* _Working data_:
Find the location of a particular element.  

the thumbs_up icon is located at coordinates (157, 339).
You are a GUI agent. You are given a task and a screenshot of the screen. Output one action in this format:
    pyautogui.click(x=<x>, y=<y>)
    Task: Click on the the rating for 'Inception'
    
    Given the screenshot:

* _Short problem_:
Find every line in the data that contains the word "screenshot", counting only matches with the same capitalization, and copy each of those lines in full.

* _Reply_:
You are a GUI agent. You are given a task and a screenshot of the screen. Output one action in this format:
    Given the screenshot:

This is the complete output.